(What you will do):
Which lines in the records contain the word "button"? List each of them in full.

[Saved data entries]
· · · · ·
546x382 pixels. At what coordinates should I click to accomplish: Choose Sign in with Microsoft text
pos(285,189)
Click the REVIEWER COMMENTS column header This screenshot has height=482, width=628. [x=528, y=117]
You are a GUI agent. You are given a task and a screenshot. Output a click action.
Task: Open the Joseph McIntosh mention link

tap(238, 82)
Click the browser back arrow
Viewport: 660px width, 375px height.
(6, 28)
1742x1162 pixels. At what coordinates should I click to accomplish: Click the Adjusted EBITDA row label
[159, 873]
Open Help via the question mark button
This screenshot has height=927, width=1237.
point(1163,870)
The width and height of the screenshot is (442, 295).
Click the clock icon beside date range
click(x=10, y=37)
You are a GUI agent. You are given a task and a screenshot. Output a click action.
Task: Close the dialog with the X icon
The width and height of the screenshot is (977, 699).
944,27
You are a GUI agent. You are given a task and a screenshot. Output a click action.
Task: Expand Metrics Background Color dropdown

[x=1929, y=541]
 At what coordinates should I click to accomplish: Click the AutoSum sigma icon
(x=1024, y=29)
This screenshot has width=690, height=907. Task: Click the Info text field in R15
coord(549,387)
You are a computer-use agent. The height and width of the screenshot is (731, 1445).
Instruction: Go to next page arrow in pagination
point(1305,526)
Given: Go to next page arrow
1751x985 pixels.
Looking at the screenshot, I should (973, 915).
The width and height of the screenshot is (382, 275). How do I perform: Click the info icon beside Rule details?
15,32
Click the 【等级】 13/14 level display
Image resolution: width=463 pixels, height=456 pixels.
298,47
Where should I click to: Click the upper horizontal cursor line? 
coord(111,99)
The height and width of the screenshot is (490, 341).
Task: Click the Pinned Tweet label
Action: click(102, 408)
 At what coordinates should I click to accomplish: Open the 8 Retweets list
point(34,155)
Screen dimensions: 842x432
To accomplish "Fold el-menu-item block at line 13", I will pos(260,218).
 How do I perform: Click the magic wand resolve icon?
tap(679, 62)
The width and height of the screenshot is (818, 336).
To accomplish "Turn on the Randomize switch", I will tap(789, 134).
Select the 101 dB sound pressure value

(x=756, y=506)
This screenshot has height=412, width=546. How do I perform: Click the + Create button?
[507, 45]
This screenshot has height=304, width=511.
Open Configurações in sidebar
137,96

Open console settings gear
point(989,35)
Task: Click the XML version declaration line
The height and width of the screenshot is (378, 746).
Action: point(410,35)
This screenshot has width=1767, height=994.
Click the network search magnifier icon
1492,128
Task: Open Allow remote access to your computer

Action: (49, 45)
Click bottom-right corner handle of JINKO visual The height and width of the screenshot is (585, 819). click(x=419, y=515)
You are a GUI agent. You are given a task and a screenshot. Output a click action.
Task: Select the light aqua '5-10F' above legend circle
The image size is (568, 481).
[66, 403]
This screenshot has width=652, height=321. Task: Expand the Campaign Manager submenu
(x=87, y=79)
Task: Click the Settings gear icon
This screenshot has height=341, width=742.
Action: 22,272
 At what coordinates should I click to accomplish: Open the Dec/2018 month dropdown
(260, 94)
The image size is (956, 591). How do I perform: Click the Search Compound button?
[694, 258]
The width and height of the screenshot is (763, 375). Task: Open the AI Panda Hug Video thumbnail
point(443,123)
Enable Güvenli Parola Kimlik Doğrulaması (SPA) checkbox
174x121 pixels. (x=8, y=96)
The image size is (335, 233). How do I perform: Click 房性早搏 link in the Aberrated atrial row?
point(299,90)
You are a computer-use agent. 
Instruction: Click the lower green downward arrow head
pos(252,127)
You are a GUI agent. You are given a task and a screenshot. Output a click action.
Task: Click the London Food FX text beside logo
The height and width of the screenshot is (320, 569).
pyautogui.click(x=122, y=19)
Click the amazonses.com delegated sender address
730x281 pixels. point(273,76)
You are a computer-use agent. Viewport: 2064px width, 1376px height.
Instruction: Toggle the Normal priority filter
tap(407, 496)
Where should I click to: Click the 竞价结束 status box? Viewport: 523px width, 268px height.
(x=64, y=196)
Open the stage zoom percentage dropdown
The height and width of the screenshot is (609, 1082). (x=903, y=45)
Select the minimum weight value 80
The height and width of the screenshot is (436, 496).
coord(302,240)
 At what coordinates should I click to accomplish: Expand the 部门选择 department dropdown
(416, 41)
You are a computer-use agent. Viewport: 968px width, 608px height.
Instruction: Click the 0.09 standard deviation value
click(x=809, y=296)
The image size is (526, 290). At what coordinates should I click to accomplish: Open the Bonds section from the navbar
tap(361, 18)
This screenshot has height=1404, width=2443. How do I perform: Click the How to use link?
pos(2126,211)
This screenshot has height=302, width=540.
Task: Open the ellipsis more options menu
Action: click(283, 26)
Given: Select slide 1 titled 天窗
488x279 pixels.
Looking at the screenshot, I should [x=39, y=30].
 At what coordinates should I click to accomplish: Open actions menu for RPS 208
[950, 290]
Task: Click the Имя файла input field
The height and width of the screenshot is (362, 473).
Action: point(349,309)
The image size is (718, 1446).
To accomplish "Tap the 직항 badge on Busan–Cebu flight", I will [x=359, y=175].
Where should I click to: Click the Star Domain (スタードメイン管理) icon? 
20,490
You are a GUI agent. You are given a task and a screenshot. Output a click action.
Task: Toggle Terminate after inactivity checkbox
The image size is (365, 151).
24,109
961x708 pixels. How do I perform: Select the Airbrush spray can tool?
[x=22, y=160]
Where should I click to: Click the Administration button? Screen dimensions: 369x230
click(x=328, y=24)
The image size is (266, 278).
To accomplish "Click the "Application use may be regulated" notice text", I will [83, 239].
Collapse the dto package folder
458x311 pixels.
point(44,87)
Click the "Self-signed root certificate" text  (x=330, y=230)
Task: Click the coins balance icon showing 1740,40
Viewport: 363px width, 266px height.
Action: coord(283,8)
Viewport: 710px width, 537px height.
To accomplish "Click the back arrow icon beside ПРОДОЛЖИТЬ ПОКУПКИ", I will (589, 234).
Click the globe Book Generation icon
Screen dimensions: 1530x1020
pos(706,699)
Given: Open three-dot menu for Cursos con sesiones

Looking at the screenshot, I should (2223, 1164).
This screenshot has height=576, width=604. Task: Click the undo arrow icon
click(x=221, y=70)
· · · · ·
(Final result):
Open Help via the question mark button
This screenshot has height=412, width=546. How do I perform: Click the + Create button?
The image size is (956, 591). How do I perform: Click the Search Compound button?
Where should I click to: Click the Administration button? Screen dimensions: 369x230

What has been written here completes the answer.